Recorded data
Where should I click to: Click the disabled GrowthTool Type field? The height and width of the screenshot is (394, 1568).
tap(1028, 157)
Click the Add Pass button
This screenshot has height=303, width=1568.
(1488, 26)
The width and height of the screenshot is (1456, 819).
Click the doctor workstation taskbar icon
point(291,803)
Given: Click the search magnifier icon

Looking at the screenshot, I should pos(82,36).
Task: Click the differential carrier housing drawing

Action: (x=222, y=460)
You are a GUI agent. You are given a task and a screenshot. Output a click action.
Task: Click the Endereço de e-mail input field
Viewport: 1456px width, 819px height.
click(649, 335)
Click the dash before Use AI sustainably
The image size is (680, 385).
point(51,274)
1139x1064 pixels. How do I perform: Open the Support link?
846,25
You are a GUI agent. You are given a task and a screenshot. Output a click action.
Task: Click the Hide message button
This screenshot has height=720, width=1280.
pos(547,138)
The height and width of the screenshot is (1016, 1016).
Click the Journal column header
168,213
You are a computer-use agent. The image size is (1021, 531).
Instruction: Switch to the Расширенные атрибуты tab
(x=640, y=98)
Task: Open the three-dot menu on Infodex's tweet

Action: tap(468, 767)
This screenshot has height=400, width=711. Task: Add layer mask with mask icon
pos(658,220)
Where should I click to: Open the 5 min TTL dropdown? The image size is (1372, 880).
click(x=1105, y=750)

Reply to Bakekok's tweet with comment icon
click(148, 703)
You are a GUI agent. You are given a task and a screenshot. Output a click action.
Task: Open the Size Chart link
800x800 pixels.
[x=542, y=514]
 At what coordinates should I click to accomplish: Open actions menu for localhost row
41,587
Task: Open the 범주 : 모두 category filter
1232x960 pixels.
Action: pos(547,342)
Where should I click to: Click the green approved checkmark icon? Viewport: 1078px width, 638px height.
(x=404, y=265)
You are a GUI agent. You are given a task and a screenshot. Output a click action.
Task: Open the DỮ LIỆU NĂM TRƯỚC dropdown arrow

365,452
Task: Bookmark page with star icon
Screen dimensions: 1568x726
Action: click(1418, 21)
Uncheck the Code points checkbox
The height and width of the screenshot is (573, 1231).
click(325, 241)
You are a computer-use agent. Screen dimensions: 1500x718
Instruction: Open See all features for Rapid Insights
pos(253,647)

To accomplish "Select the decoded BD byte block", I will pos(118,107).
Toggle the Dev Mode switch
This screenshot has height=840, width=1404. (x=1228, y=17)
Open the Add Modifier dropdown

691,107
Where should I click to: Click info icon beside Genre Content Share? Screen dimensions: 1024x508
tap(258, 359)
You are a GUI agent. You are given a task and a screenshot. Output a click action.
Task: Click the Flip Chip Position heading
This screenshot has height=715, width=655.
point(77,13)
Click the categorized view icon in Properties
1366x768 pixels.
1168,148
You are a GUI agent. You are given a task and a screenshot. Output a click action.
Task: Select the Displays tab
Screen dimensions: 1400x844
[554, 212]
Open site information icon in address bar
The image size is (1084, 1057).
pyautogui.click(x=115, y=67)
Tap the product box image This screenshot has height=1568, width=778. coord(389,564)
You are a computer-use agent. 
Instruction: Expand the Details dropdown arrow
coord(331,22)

To be done -> Can you write out each of the items above exactly as it appears, line for line?

Response to the exercise ->
Where should I click to: Click the disabled GrowthTool Type field? The height and width of the screenshot is (394, 1568).
tap(1028, 157)
Click the Add Pass button
This screenshot has height=303, width=1568.
(1488, 26)
The width and height of the screenshot is (1456, 819).
Click the doctor workstation taskbar icon
point(291,803)
Given: Click the search magnifier icon

Looking at the screenshot, I should pos(82,36).
Task: Click the differential carrier housing drawing

Action: (x=222, y=460)
You are a GUI agent. You are given a task and a screenshot. Output a click action.
Task: Click the Endereço de e-mail input field
Viewport: 1456px width, 819px height.
click(649, 335)
Click the dash before Use AI sustainably
The image size is (680, 385).
point(51,274)
1139x1064 pixels. How do I perform: Open the Support link?
846,25
You are a GUI agent. You are given a task and a screenshot. Output a click action.
Task: Click the Hide message button
This screenshot has height=720, width=1280.
pos(547,138)
The height and width of the screenshot is (1016, 1016).
Click the Journal column header
168,213
You are a computer-use agent. The image size is (1021, 531).
Instruction: Switch to the Расширенные атрибуты tab
(x=640, y=98)
Task: Open the three-dot menu on Infodex's tweet

Action: tap(468, 767)
This screenshot has height=400, width=711. Task: Add layer mask with mask icon
pos(658,220)
Where should I click to: Open the 5 min TTL dropdown? The image size is (1372, 880).
click(x=1105, y=750)

Reply to Bakekok's tweet with comment icon
click(148, 703)
You are a GUI agent. You are given a task and a screenshot. Output a click action.
Task: Open the Size Chart link
800x800 pixels.
[x=542, y=514]
 At what coordinates should I click to accomplish: Open actions menu for localhost row
41,587
Task: Open the 범주 : 모두 category filter
1232x960 pixels.
Action: pos(547,342)
Where should I click to: Click the green approved checkmark icon? Viewport: 1078px width, 638px height.
(x=404, y=265)
You are a GUI agent. You are given a task and a screenshot. Output a click action.
Task: Open the DỮ LIỆU NĂM TRƯỚC dropdown arrow

365,452
Task: Bookmark page with star icon
Screen dimensions: 1568x726
Action: click(1418, 21)
Uncheck the Code points checkbox
The height and width of the screenshot is (573, 1231).
click(325, 241)
You are a computer-use agent. Screen dimensions: 1500x718
Instruction: Open See all features for Rapid Insights
pos(253,647)

To accomplish "Select the decoded BD byte block", I will pos(118,107).
Toggle the Dev Mode switch
This screenshot has height=840, width=1404. (x=1228, y=17)
Open the Add Modifier dropdown

691,107
Where should I click to: Click info icon beside Genre Content Share? Screen dimensions: 1024x508
tap(258, 359)
You are a GUI agent. You are given a task and a screenshot. Output a click action.
Task: Click the Flip Chip Position heading
This screenshot has height=715, width=655.
point(77,13)
Click the categorized view icon in Properties
1366x768 pixels.
1168,148
You are a GUI agent. You are given a task and a screenshot. Output a click action.
Task: Select the Displays tab
Screen dimensions: 1400x844
[554, 212]
Open site information icon in address bar
The image size is (1084, 1057).
pyautogui.click(x=115, y=67)
Tap the product box image This screenshot has height=1568, width=778. coord(389,564)
You are a computer-use agent. 
Instruction: Expand the Details dropdown arrow
coord(331,22)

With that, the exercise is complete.